# Buying my first camera.Please help me in this noble cause



## Sankalp Tripathi (Nov 1, 2013)

What's your budget?
12-16 k INR
Camera type?
from all that i have researched it should be Point and Shoot

Body Style?
whichever 

How much zoom do you want/expect?
I have a lot of expectations

What will you be shooting with this camera?
 everyday life.plus there is a hidden photography enthusiast inside ,so as much possible 

Will you be shooting mostly indoors/low light and/or action/sports?

all of them 

Video?

yes please

Do you have any particular model(s) in your mind?

i don't know but everyone from my relatives to neighbour have Nikon.so if it is better 

Any brand preference? Like/dislike

 my family could hate names like panasonic/samsung/lumix etc 

From where will you be buying?

whosoever gives the better deal


----------



## nac (Nov 1, 2013)

If you want more zoom, TZ30 from Panasonic is the only choice.
If you really don't want a camera from Panasonic, you can go for Nikon P330 (again you don't have a lot of choice here). It's a large sensor compact, lot of controls but with less zoom. 
Else, SX160 from Canon. You will get good zoom and manual controls but you have to live with it's slow performance and other quirks of this camera.


----------



## Sankalp Tripathi (Nov 1, 2013)

well for a novice ,what i can read is P330 has more manual features than L820.is it so ? plus wih more pixels and zoom i think elders can use it easily.is there any con of it ? please and thank you for the reply


----------



## nac (Nov 2, 2013)

L820 - Manual controls  Almost it doesn't have any manual controls. I am not a fan of Nikon L series cameras. AN ENTHUSIAST should look for cameras with manual controls not cameras like *L820*.

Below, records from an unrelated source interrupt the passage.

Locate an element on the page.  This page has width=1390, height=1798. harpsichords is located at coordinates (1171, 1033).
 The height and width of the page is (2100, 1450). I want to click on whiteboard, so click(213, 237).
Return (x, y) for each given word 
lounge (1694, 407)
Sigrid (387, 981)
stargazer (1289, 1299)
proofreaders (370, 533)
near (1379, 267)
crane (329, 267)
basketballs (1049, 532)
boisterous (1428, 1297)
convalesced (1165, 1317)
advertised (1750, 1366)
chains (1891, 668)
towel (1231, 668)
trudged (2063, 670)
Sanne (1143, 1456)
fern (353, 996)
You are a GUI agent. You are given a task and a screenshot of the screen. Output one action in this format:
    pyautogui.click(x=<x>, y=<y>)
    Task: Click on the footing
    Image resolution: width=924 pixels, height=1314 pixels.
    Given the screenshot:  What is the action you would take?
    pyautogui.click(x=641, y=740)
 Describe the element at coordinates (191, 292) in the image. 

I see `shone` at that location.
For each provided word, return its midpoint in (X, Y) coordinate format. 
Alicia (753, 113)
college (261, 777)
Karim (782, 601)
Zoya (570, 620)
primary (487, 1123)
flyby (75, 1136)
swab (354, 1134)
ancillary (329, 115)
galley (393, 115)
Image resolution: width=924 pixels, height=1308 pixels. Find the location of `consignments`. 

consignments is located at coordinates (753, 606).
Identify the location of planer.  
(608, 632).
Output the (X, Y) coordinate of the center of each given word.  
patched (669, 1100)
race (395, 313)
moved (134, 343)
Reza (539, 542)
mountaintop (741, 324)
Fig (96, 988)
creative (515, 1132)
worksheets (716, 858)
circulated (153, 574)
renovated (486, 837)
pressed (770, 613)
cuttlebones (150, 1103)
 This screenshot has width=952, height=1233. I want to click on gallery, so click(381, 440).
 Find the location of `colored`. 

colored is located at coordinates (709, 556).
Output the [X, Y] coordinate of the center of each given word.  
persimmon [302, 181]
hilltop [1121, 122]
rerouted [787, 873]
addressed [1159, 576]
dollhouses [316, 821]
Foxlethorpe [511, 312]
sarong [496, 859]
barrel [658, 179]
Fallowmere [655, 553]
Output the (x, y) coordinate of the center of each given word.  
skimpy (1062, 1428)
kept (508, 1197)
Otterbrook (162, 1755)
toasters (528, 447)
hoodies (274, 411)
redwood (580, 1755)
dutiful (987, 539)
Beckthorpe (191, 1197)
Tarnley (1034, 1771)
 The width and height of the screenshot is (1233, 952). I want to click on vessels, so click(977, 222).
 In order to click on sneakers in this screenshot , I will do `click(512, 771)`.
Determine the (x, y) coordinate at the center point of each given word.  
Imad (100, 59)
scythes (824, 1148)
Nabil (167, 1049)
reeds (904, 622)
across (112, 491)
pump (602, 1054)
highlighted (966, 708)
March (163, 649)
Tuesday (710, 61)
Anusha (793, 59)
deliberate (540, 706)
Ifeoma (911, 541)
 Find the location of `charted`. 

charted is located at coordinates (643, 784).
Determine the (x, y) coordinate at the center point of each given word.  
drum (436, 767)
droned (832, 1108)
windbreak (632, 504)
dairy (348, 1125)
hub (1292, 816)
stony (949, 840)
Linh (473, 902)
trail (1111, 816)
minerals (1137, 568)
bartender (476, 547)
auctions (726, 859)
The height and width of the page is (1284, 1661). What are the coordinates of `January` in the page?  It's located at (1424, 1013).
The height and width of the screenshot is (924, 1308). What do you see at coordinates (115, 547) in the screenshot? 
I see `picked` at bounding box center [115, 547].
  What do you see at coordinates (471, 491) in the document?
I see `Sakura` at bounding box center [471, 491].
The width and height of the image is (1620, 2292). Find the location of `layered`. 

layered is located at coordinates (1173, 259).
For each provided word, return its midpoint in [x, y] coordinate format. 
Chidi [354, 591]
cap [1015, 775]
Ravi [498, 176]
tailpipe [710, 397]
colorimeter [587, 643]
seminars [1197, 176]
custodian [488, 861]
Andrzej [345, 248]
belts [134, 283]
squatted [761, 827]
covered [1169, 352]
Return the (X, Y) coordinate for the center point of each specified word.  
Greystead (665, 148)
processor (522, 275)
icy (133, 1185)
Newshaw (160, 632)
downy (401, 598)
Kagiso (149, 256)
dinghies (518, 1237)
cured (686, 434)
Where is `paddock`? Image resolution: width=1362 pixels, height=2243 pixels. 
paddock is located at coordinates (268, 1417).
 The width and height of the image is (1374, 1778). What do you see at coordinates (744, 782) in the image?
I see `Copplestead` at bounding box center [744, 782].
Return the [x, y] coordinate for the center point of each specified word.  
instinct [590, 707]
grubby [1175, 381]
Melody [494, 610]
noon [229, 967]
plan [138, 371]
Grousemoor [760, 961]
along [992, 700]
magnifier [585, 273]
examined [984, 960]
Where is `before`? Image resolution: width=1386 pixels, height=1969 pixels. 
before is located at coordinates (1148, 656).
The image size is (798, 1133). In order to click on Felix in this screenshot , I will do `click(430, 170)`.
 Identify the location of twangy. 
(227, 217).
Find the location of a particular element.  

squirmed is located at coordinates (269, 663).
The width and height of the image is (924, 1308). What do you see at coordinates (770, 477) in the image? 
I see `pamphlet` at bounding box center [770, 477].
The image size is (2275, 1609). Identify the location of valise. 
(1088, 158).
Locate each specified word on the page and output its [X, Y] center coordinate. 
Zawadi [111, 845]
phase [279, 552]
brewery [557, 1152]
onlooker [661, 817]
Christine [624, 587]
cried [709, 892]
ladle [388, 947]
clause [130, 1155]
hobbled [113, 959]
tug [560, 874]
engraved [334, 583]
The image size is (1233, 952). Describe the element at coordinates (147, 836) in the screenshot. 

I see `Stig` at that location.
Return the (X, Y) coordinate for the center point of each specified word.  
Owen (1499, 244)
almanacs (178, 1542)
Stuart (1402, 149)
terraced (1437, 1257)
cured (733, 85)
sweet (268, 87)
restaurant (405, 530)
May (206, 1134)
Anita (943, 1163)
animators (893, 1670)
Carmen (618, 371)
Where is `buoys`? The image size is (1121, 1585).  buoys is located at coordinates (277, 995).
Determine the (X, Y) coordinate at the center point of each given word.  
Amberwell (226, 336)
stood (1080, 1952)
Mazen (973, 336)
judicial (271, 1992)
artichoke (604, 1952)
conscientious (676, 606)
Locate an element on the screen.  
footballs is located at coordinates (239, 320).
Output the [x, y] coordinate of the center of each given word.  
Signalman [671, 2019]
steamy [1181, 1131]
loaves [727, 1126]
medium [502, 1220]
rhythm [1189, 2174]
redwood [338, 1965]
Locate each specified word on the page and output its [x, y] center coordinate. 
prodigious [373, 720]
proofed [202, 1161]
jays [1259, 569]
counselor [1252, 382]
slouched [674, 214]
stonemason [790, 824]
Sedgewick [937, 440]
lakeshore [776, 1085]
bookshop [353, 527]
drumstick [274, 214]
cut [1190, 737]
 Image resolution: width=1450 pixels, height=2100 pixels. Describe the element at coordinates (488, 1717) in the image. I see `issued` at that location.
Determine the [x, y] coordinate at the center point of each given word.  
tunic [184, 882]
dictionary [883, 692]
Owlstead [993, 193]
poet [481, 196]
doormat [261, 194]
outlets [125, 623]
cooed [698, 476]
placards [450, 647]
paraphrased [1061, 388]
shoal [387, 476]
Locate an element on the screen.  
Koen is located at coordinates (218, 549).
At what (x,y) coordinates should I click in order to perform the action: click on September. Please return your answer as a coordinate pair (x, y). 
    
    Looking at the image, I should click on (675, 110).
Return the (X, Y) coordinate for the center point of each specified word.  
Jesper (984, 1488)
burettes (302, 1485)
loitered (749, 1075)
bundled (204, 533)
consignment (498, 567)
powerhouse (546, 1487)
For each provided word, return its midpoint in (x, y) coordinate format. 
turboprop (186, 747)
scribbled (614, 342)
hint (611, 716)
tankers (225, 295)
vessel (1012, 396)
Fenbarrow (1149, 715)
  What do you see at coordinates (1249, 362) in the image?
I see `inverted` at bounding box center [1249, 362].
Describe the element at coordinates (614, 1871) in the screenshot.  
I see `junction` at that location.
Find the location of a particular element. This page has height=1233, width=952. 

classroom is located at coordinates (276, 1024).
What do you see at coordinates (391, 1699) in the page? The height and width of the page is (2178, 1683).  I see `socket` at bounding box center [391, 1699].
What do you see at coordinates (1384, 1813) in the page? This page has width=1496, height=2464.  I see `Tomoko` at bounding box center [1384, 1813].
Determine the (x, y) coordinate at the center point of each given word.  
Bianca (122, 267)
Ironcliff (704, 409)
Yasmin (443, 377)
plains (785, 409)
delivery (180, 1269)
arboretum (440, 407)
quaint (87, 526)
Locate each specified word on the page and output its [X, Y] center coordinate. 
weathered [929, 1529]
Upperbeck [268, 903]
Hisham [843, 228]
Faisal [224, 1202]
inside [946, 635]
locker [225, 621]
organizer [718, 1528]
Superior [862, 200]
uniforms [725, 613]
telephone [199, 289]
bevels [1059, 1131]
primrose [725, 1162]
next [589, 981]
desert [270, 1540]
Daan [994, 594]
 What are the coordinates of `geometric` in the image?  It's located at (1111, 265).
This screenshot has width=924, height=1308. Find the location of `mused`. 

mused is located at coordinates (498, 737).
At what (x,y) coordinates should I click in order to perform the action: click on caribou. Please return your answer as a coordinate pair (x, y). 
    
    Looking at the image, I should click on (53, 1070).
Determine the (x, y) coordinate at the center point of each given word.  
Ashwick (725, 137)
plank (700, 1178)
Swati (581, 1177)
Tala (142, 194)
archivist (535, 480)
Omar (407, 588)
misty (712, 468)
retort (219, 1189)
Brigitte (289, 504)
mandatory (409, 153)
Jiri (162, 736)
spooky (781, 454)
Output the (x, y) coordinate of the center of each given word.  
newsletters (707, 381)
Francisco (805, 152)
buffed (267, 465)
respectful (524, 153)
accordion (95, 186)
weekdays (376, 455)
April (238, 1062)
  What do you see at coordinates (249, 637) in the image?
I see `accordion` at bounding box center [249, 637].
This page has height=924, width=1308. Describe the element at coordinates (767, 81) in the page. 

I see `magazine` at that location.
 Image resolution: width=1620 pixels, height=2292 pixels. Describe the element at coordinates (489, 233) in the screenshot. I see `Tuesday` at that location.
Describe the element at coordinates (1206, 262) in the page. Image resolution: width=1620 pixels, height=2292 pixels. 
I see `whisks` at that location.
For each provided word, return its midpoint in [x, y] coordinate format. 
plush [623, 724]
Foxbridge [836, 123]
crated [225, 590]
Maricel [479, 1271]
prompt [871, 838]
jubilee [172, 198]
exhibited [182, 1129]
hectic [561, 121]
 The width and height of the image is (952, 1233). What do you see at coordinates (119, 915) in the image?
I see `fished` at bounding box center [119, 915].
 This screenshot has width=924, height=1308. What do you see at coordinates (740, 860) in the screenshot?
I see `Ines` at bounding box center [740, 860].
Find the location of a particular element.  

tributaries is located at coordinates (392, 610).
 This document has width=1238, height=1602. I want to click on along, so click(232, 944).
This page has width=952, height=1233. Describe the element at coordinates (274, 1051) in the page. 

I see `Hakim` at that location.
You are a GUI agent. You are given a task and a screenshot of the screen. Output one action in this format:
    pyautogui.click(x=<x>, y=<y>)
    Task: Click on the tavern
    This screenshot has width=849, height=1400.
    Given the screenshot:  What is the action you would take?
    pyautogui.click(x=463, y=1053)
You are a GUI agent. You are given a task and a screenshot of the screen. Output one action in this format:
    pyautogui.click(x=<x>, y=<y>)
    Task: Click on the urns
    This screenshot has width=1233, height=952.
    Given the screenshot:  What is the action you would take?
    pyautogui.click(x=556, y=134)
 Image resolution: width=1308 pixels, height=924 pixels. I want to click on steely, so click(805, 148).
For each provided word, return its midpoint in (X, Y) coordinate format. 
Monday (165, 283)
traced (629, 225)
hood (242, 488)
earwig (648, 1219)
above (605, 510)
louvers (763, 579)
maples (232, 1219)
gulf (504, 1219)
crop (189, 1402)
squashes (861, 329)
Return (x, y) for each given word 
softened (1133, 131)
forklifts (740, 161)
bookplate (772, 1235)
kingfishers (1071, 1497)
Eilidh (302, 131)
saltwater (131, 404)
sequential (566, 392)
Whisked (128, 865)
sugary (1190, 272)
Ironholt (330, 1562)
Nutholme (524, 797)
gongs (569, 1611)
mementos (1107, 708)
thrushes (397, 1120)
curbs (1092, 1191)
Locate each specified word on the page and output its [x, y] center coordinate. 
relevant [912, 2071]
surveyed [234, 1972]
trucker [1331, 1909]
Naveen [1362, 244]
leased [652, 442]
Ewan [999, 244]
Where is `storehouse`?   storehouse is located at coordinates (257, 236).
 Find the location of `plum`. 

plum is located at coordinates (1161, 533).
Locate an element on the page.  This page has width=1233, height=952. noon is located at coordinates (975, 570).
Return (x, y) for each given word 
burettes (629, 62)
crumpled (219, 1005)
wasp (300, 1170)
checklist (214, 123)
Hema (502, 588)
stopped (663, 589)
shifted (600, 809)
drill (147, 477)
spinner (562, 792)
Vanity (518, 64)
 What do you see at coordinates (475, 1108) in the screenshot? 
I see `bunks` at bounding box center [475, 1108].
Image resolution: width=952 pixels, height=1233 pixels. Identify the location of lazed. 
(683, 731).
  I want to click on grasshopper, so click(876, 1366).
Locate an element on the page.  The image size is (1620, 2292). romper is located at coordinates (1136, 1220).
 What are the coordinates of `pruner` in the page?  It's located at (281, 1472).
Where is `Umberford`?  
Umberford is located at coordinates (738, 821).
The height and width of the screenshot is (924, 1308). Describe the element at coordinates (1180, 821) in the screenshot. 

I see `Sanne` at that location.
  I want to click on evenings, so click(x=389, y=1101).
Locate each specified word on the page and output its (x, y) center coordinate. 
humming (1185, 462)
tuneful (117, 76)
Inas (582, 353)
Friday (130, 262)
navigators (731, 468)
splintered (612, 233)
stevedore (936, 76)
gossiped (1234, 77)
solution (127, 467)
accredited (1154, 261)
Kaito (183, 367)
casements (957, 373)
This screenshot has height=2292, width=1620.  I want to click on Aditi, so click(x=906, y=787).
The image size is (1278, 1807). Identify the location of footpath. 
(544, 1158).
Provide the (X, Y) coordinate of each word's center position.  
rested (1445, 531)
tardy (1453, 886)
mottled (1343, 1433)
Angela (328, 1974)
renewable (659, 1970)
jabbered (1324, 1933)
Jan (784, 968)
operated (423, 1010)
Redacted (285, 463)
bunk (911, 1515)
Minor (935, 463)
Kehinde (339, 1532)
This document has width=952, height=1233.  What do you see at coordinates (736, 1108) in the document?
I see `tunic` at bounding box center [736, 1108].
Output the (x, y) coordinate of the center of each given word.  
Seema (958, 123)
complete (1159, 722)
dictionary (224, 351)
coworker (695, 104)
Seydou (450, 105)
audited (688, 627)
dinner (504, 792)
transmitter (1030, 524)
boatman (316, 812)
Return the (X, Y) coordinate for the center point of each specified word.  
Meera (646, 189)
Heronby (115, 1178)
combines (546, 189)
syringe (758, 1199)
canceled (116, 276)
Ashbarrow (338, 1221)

Don't give a damn about pixels. No cameras are coming with less than 10MP nowadays. This is more than enough for our use. ZOOM - That you have to decide whether you want more or less is enough for your need. But I can't understand what made you to think that ease of use do have to do with these things (pixel and zoom)


----------



## Sankalp Tripathi (Nov 2, 2013)

what i meant is that because L820 has no manual control (i thought it had few  ) so if someone old wants to use may feel use.
btw p330 has auto mode too ?


----------



## nac (Nov 2, 2013)

All the cameras out there do have auto mode and plenty of scene modes to play with.


----------



## Sankalp Tripathi (Nov 4, 2013)

i went into jumbo electronics today and the salesman showed me fujifilm s 6800.it has manual control too (pams etc ).i don;t know how he clicked but the pic from fuji looked better than the l820.and it's price is little around 600 more.now i am more confused.
please reply


----------



## nac (Nov 5, 2013)

^ Not many reviews, and I am not finding it attractive after Fuji chose NO view finder and NO hot shoe and still they are coming with sensor stabilization.


----------